Action by Nathan Barnett against Samuel L. Gottlieb. Judgment for defendant upon an order that plaintiff, a nonresident, give a bond for costs, and upon an order for a nonsuit, and plaintiff appeals. Affirmed.

Nathan Barnett, of Boston, Mass., for appellant.

Hoyt McMillan, of Mullins, for respondent.

GAGE J.

The plaintiff sued the defendant for an assault and battery; the jury found for the defendant; the verdict was set aside for error of law (98 S.C. 180, 82 S.E. 406); the case was tried again and the court (Judge Prince) directed the jury to find for the plaintiff, and the jury assessed the damages at $1,000; the court ordered a new trial, unless the defendant (meaning the plaintiff) should remit within 20 days from the date of the order (April, 10, 1915), so much as one-half the recovery the remission was made, but not in the 20 days limited and at what time it does not appear, a succeeding circuit court (Judge Gary) ordered the plaintiff, then a nonresident, to give bond for costs, the bond was not given, and the court (Judge Gary) ordered a nonsuit. This much of a tangled skein appears from the case in part directly and a part by inference.

There are nine exceptions, but the gist of the appeal is that the plaintiff had no notice of the order granting a new trial nisi, because the order was not made in open court, and the remission was made in due time under the circumstances.

The appeal is from the two said orders of Judge Gary. Yet the case sets out neither one of these orders, and we are not informed of the circumstances under which they were made.

The inference, from that which does appear, is that the plaintiff did not remit one-half the recovery within the time limited by Judge Prince; that the reason therefor was that he had changed his residence from this state to Massachusetts, and did not know of the terms of the order; and that neither he nor his counsel, Mr. H. E. Davis, of Wilcox & Wilcox, had knowledge or notice of Judge Prince's order; that the plaintiff did remit half the recovery as soon as he knew of the order to do so; that Judge Gary treated the order of Judge Prince as, under the circumstances, one for a new trial absolutely and so proceeded to dispose of the case.

After the verdict, plaintiff's counsel seems to have disappeared from the further conduct of the cause. Most of the case is made up of letters from Mr. Davis to the plaintiff and letters from the plaintiff to the defendant's attorney. There is no spoken or written word in the case from the defendant or from his attorney. The cause was argued here by the plaintiff himself, and by printed brief alone. There is no brief of the defendant's attorney.

1. If there was an unlawful failure to comply with Judge Prince's order--that is to say, an inexcusable failure to remit a part of the recovery within the time limited by the order--then Judge Gary was right to make the orders which he did make, for in that event the order of Judge Prince amounted to one for a new trial absolutely.

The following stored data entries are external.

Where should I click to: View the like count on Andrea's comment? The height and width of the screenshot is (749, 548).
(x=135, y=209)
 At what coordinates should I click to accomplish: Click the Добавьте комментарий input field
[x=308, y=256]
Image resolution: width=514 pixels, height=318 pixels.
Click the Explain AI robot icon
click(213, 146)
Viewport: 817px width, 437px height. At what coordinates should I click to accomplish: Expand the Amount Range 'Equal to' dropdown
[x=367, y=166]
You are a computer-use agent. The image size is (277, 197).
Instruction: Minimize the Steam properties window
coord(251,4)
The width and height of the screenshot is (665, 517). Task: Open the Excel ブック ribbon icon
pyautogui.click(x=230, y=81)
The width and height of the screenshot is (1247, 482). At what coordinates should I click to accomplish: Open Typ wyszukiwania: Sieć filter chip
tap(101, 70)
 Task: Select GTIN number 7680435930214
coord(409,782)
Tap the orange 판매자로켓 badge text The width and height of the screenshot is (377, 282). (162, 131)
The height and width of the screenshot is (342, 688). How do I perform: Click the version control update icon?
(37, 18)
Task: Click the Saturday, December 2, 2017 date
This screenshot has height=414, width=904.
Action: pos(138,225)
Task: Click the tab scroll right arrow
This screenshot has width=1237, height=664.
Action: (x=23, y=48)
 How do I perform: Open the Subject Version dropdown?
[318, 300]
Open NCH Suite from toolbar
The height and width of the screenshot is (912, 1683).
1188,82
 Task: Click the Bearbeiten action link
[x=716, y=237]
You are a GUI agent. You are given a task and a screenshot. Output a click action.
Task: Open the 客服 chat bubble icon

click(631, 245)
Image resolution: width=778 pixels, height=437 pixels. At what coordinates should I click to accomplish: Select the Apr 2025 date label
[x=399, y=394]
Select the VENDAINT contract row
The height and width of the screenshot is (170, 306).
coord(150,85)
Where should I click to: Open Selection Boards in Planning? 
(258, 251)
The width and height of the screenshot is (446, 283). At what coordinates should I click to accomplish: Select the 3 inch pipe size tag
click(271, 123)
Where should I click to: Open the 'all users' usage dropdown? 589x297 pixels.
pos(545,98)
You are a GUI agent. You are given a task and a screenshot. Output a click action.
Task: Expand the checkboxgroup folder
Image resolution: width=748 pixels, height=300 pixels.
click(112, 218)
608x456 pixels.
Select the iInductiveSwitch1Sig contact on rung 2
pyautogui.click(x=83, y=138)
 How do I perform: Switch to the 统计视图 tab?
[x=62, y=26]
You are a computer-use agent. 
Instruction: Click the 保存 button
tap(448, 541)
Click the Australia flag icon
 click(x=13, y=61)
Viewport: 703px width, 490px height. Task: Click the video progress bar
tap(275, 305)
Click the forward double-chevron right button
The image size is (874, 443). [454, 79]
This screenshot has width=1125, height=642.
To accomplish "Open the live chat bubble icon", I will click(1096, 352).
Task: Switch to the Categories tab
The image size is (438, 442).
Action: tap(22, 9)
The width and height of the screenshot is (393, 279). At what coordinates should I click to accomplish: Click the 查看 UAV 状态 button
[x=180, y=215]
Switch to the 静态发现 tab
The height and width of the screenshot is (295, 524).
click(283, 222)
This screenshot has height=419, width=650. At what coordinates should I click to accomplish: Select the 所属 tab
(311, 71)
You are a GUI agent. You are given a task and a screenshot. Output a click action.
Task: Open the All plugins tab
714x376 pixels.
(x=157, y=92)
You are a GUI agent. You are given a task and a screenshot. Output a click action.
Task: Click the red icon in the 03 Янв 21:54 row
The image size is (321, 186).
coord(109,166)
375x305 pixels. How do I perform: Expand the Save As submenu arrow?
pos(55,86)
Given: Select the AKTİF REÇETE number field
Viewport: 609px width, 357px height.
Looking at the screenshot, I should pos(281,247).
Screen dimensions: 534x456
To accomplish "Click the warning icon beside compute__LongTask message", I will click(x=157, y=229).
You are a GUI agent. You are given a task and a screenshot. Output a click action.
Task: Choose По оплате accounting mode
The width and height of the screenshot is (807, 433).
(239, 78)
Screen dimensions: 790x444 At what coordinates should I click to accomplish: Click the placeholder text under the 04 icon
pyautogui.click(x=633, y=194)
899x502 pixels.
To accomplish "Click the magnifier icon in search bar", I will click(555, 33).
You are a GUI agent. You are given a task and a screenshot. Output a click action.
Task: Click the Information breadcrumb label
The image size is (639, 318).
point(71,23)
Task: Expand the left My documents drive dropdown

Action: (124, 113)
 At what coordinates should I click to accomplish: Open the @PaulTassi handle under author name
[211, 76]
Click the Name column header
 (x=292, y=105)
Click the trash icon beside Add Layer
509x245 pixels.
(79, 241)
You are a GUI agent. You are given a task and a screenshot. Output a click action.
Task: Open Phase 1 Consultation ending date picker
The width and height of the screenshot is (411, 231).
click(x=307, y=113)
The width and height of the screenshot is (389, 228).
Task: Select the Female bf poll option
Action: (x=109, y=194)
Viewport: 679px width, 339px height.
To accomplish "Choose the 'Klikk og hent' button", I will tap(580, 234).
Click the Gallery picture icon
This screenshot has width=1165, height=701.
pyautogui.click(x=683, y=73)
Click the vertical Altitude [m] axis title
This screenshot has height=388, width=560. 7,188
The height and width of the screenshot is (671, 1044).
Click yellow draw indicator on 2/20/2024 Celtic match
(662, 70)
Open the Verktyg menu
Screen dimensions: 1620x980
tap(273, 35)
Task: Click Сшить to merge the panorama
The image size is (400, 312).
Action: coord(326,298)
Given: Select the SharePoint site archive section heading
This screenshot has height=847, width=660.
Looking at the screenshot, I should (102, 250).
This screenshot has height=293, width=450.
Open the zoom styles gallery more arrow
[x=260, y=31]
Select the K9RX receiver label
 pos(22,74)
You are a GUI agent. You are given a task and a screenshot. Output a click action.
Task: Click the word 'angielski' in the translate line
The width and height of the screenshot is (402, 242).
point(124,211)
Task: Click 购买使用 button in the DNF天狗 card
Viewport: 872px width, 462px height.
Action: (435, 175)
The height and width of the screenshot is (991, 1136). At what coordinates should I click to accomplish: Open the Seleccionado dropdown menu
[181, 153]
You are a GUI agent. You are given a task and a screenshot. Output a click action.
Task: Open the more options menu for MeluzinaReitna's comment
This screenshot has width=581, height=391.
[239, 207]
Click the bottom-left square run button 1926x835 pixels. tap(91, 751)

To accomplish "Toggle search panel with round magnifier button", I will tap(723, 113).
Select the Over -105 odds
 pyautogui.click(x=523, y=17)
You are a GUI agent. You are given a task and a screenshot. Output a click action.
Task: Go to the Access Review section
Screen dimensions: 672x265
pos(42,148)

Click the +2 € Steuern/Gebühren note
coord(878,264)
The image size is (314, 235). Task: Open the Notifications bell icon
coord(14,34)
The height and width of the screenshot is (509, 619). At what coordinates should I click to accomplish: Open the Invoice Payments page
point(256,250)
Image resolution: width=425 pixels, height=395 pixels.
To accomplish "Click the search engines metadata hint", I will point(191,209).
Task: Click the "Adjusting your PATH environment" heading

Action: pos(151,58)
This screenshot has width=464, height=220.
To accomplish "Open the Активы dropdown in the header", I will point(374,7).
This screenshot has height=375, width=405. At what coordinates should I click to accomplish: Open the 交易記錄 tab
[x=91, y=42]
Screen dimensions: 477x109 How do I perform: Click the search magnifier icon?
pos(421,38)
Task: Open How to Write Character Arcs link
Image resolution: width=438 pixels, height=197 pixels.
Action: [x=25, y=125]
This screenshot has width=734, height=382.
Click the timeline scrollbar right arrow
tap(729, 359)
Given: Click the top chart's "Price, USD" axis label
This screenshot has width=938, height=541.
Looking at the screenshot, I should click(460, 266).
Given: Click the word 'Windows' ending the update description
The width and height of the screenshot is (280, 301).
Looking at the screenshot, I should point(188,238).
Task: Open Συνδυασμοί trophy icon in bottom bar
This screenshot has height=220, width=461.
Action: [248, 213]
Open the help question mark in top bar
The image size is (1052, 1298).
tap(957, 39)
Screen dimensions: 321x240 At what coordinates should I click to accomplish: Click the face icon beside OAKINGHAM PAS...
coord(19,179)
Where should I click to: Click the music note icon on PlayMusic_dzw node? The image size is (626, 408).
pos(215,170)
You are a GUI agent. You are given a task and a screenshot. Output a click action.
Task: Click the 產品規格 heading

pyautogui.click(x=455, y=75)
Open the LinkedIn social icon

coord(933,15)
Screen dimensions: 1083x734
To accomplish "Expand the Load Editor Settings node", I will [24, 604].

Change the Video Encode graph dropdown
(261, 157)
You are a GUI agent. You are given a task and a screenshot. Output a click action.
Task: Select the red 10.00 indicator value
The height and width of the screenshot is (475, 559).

2. If it shall be assumed, for it is not decided, that the plaintiff had a legal right to reasonably and in due time explain his failure to comply with Judge Prince's order, that is to remit half the recovery within 20 days from the date of the order, yet the entire record discloses no excusing circumstances.

The cause was tried on April 5th, and the order for a new trial nisi was made 5 days thereafter. Notwithstanding that, there is some suggestion in the case that the order for a...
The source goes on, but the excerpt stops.